##### Data records #####

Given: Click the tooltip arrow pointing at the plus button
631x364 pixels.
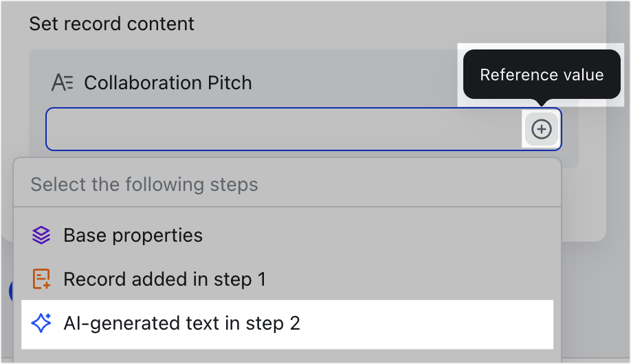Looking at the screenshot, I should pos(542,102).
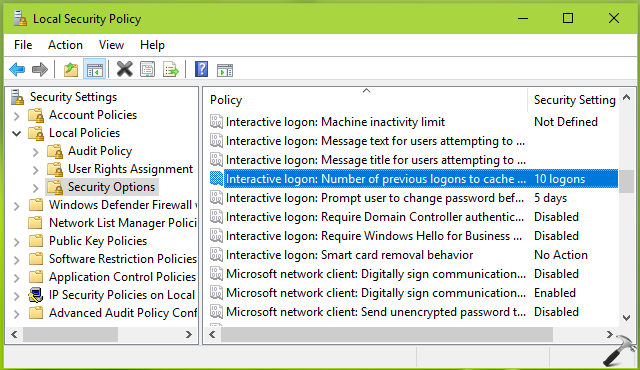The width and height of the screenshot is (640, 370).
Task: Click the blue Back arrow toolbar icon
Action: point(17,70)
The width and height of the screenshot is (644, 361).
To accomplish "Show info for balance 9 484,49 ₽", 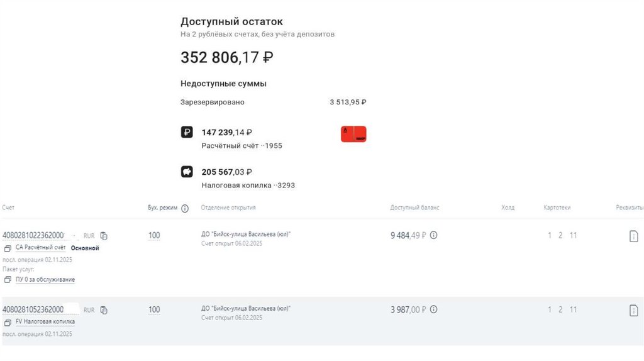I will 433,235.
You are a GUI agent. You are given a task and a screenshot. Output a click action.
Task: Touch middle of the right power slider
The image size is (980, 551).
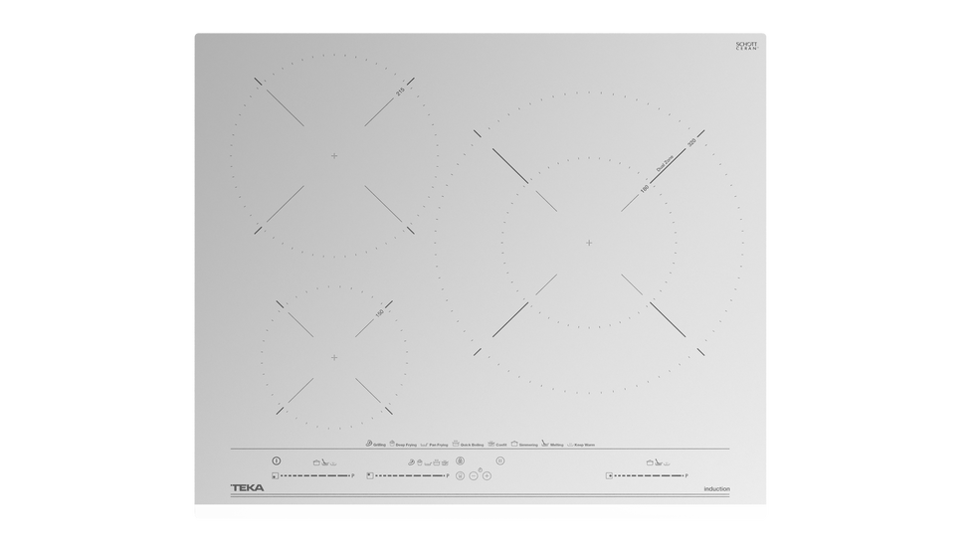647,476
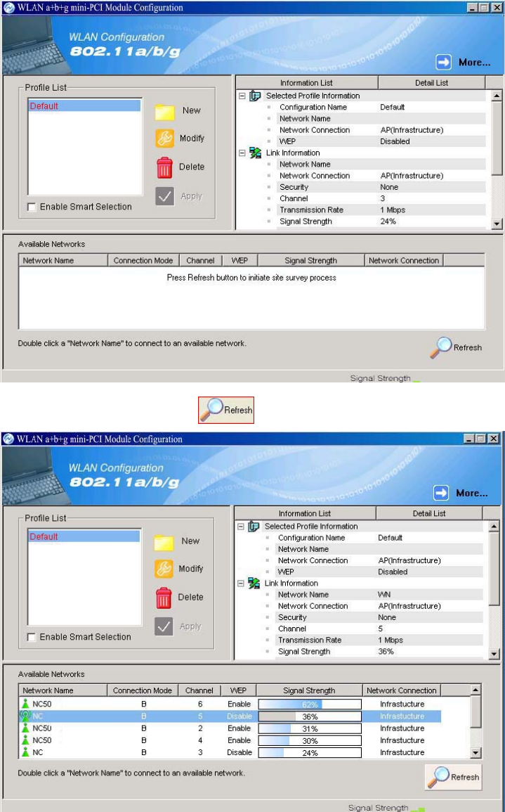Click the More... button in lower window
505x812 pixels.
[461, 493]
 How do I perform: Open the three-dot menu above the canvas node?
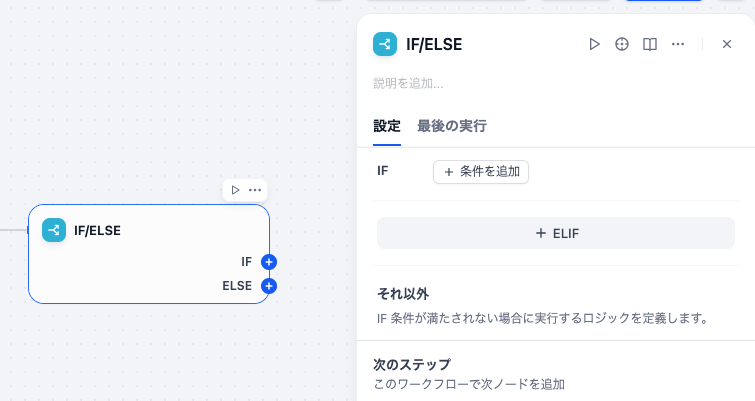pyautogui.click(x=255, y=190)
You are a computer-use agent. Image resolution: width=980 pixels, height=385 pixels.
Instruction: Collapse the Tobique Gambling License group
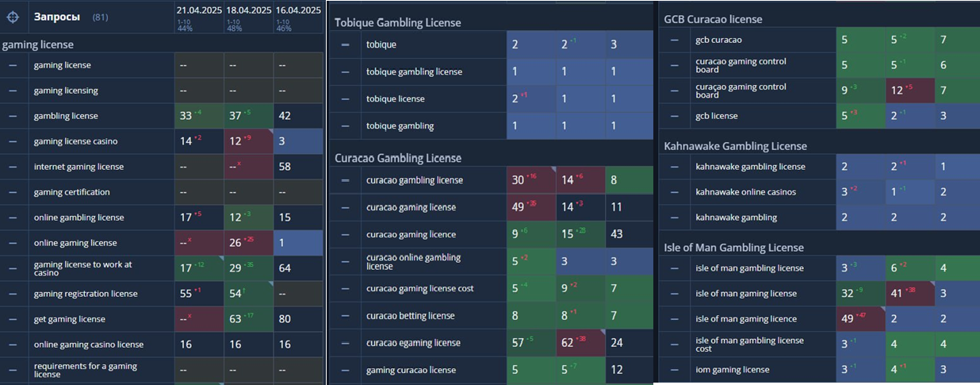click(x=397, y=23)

#####
##### Data records #####

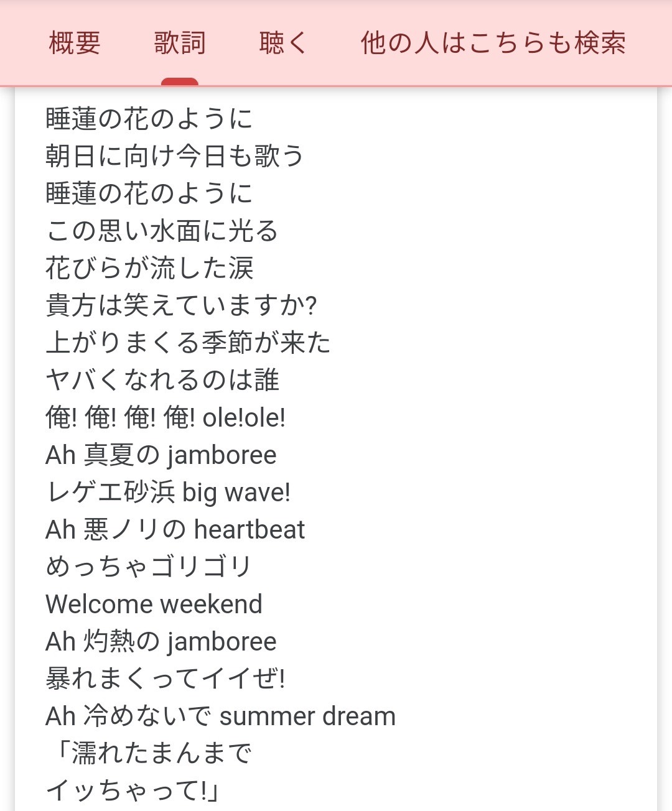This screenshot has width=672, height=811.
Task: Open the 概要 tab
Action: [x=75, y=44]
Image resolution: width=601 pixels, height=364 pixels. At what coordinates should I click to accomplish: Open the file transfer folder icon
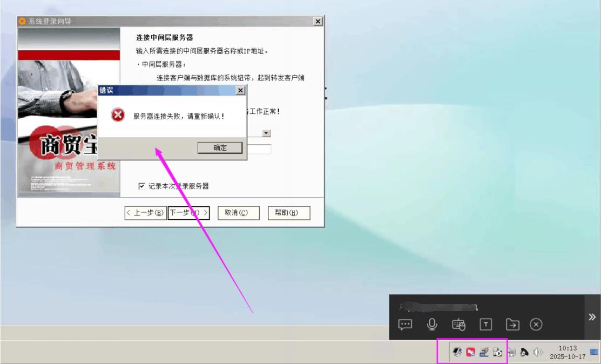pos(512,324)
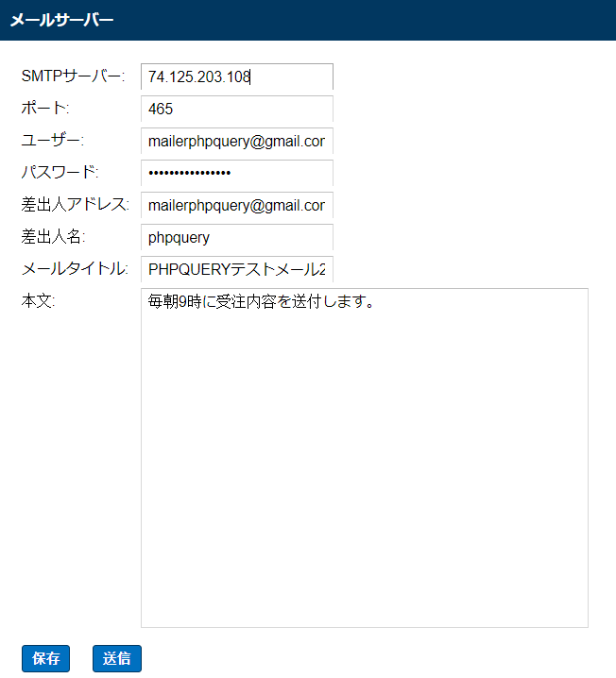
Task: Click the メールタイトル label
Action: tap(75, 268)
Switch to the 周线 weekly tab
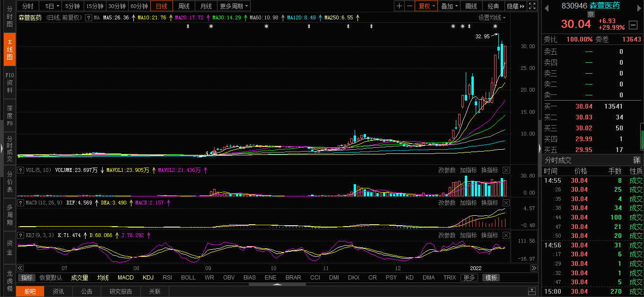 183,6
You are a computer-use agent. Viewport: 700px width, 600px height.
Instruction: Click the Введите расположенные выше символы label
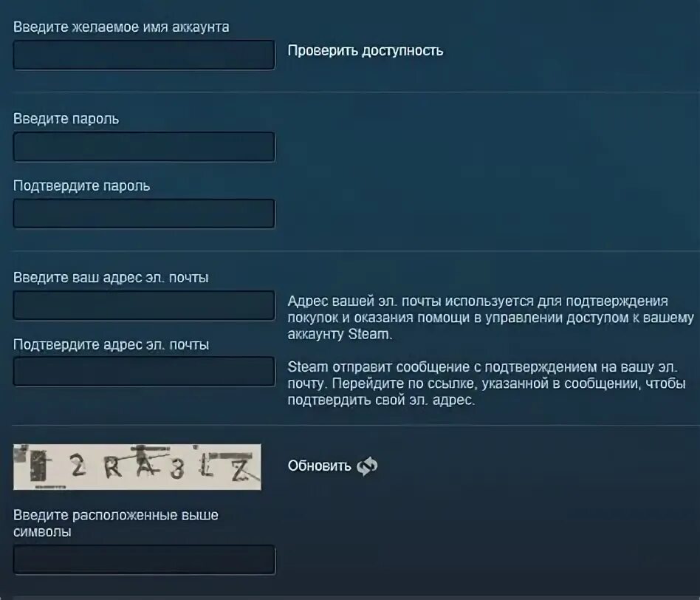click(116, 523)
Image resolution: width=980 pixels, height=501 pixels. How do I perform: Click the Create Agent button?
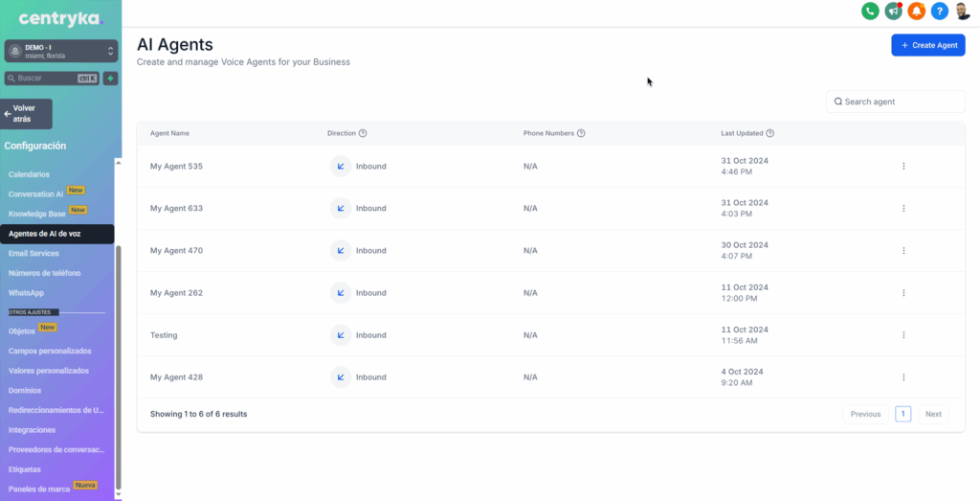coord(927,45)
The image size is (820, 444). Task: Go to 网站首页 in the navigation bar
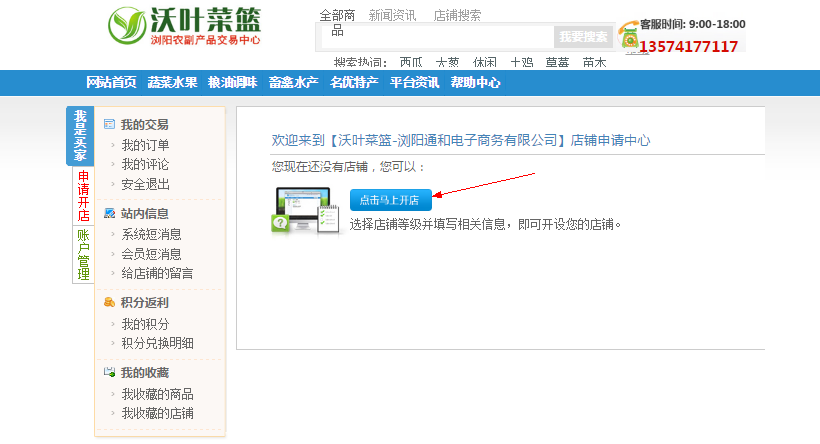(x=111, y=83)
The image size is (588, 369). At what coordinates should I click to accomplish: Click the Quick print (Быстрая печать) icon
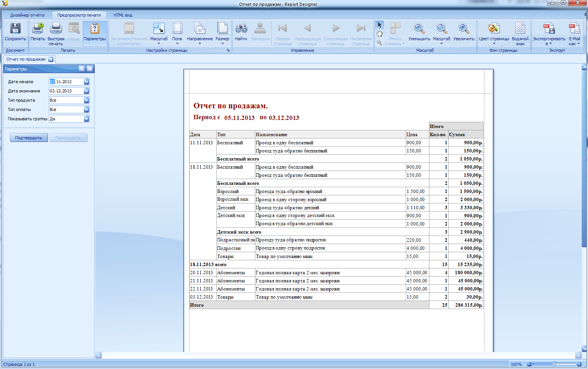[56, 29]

#####

Task prompt:
Track down every line of the material containing the string "computer", and copy it.

Solution for this problem:
You are a computer-use agent. Image resolution: width=980 pixels, height=385 pixels.
You are a computer-use agent. Viewport: 700px width, 600px height.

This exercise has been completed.